**DIRECTIVE**.
Will you return every entry below word for word, with nothing changed?

**ENTRIES PROVIDED**.
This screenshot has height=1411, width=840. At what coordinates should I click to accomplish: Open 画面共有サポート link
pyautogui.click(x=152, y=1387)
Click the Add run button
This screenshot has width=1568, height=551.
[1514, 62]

**EXPECTED ANSWER**.
This screenshot has height=1411, width=840. At what coordinates should I click to accomplish: Open 画面共有サポート link
pyautogui.click(x=152, y=1387)
Click the Add run button
This screenshot has width=1568, height=551.
[1514, 62]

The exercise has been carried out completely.